— BEGIN AVAILABLE DATA —

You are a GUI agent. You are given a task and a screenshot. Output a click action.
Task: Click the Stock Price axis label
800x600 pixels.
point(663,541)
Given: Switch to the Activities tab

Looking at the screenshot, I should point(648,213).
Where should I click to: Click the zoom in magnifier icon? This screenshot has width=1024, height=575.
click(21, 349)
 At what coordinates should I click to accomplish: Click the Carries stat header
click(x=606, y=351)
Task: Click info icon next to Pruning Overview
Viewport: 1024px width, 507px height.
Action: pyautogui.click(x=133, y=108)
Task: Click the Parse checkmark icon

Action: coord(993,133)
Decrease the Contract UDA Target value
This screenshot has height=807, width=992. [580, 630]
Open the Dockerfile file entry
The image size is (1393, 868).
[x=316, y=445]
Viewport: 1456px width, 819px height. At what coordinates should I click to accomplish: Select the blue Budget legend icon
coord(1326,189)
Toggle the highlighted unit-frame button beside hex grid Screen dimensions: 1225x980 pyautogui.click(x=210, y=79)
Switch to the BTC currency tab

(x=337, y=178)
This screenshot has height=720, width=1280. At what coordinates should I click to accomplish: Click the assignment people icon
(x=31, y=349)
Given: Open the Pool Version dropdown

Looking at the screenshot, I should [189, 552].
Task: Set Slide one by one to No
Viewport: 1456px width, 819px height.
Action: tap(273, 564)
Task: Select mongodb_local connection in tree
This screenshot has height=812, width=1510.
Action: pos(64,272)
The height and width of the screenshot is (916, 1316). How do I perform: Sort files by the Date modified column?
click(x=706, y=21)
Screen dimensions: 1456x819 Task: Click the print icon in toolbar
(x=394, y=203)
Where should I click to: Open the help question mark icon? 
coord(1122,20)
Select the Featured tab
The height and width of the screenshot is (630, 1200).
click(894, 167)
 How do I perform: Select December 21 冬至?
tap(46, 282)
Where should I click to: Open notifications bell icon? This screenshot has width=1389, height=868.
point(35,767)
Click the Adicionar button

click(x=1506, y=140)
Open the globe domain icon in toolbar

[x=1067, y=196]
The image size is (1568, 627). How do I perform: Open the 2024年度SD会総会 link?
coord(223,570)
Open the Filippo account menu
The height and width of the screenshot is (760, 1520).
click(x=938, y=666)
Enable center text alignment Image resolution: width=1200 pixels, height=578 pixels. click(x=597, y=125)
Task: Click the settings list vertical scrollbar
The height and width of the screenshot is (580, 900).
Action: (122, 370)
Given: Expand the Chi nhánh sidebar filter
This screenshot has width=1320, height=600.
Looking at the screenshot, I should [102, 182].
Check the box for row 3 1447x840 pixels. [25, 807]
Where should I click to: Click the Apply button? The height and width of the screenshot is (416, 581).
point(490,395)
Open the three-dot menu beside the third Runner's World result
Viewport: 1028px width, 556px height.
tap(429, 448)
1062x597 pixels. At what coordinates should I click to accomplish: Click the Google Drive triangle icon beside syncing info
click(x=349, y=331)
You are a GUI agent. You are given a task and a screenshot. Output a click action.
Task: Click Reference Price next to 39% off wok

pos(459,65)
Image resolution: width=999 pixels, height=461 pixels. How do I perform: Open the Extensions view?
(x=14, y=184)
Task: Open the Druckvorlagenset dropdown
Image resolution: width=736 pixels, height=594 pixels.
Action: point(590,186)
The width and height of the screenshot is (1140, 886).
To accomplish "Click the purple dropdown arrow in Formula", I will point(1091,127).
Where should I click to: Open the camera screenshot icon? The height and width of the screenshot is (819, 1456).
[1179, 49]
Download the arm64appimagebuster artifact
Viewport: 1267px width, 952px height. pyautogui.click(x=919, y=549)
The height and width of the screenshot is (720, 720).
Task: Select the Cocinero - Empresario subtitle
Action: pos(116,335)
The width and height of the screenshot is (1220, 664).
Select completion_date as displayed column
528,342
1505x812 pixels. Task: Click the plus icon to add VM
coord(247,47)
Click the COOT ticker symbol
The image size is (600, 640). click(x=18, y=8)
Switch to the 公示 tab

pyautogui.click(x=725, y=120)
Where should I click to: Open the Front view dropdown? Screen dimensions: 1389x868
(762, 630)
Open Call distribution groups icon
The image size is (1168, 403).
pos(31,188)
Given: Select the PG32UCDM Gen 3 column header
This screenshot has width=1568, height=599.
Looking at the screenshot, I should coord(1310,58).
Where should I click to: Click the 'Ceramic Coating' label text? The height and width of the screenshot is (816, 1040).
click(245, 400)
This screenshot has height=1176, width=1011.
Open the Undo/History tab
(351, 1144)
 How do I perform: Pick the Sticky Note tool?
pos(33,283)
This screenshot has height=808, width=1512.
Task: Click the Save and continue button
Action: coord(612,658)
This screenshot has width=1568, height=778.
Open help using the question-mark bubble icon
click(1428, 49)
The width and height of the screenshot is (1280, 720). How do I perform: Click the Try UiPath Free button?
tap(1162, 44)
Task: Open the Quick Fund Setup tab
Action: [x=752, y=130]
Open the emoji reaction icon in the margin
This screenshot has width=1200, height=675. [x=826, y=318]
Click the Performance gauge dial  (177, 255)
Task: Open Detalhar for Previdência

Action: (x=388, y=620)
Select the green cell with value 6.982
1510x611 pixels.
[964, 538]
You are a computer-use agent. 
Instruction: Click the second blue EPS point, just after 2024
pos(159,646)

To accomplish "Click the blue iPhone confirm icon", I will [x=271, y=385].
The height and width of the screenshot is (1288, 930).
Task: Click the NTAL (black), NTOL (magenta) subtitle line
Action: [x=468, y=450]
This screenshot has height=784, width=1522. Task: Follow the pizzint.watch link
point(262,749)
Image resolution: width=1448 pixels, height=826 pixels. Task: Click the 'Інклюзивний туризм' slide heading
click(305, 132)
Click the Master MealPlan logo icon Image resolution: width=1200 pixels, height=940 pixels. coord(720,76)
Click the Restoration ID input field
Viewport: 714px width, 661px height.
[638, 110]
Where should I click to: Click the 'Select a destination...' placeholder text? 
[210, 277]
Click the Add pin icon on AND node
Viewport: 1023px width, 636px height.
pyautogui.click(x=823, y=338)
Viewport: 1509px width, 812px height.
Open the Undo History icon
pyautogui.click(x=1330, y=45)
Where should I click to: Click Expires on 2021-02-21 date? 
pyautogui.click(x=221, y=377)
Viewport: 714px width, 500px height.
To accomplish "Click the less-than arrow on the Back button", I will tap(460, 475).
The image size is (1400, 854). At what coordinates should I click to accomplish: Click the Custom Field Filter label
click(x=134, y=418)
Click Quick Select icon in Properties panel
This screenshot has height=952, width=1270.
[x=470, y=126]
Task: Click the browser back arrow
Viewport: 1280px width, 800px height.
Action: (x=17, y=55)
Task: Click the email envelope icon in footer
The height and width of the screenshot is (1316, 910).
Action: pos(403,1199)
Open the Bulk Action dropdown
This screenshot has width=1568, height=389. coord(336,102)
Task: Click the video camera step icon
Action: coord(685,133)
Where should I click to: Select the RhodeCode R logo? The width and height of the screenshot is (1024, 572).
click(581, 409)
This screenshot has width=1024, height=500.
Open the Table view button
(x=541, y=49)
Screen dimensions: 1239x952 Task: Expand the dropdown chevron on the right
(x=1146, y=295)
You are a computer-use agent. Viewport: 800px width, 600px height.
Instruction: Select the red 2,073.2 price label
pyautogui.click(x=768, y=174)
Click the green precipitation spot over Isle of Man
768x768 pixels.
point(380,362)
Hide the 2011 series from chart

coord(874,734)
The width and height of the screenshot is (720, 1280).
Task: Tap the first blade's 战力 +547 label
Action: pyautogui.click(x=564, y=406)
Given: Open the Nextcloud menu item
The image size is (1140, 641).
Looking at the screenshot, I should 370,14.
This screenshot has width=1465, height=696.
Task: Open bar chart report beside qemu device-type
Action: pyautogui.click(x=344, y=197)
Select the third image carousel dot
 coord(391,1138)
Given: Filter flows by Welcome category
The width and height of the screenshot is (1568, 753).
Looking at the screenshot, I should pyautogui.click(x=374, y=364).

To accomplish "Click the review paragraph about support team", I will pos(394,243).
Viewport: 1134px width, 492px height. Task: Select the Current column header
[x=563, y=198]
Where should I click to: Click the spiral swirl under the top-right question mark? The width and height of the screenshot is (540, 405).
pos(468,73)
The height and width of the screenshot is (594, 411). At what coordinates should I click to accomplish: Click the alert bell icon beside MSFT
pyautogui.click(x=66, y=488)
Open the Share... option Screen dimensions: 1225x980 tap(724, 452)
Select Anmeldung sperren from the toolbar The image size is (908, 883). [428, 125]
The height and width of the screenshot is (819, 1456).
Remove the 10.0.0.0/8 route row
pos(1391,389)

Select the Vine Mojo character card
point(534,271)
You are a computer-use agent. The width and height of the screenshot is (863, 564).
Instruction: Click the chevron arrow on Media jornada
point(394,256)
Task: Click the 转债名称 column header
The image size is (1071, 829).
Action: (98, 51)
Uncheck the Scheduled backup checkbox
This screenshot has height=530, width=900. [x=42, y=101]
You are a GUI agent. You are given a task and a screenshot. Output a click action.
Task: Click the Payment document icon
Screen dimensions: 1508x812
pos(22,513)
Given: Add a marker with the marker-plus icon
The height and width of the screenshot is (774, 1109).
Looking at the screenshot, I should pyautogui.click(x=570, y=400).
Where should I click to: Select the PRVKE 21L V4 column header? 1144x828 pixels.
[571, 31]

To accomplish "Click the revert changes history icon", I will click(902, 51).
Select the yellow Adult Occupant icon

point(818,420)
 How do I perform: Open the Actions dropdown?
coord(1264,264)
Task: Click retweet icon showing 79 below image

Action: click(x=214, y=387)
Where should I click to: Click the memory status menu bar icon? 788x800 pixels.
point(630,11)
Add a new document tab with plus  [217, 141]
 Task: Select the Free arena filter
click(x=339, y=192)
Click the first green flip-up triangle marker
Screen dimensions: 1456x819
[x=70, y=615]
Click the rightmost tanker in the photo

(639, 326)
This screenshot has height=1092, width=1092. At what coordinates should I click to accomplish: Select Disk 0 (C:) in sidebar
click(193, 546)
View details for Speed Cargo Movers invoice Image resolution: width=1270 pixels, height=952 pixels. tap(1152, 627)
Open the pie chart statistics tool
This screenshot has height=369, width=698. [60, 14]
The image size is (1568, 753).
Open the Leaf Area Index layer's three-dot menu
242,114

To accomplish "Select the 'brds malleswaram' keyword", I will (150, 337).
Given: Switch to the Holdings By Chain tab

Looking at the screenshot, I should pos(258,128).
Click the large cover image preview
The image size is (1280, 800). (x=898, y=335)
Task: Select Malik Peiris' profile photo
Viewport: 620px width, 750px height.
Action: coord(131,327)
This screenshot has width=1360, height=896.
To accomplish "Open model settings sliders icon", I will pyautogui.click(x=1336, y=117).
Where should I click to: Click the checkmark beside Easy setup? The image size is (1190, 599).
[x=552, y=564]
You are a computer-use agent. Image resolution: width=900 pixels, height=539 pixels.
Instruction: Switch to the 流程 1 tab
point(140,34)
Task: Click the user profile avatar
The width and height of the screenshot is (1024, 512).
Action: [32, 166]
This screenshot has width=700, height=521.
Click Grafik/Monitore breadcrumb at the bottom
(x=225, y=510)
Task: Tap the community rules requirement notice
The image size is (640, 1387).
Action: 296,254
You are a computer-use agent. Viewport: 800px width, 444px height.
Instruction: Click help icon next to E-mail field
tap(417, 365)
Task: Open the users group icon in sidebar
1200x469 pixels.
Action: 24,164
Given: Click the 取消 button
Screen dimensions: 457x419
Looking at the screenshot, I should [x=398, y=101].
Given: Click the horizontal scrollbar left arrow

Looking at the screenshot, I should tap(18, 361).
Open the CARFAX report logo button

— END AVAILABLE DATA —

Reproduce word for word the lines that start at the one containing "Task: Select Malik Peiris' profile photo" and continue through the last line of the items.

Task: Select Malik Peiris' profile photo
Viewport: 620px width, 750px height.
Action: coord(131,327)
This screenshot has width=1360, height=896.
To accomplish "Open model settings sliders icon", I will pyautogui.click(x=1336, y=117).
Where should I click to: Click the checkmark beside Easy setup? The image size is (1190, 599).
[x=552, y=564]
You are a computer-use agent. Image resolution: width=900 pixels, height=539 pixels.
Instruction: Switch to the 流程 1 tab
point(140,34)
Task: Click the user profile avatar
The width and height of the screenshot is (1024, 512).
Action: [32, 166]
This screenshot has width=700, height=521.
Click Grafik/Monitore breadcrumb at the bottom
(x=225, y=510)
Task: Tap the community rules requirement notice
The image size is (640, 1387).
Action: 296,254
You are a computer-use agent. Viewport: 800px width, 444px height.
Instruction: Click help icon next to E-mail field
tap(417, 365)
Task: Open the users group icon in sidebar
1200x469 pixels.
Action: 24,164
Given: Click the 取消 button
Screen dimensions: 457x419
Looking at the screenshot, I should [x=398, y=101].
Given: Click the horizontal scrollbar left arrow

Looking at the screenshot, I should tap(18, 361).
Open the CARFAX report logo button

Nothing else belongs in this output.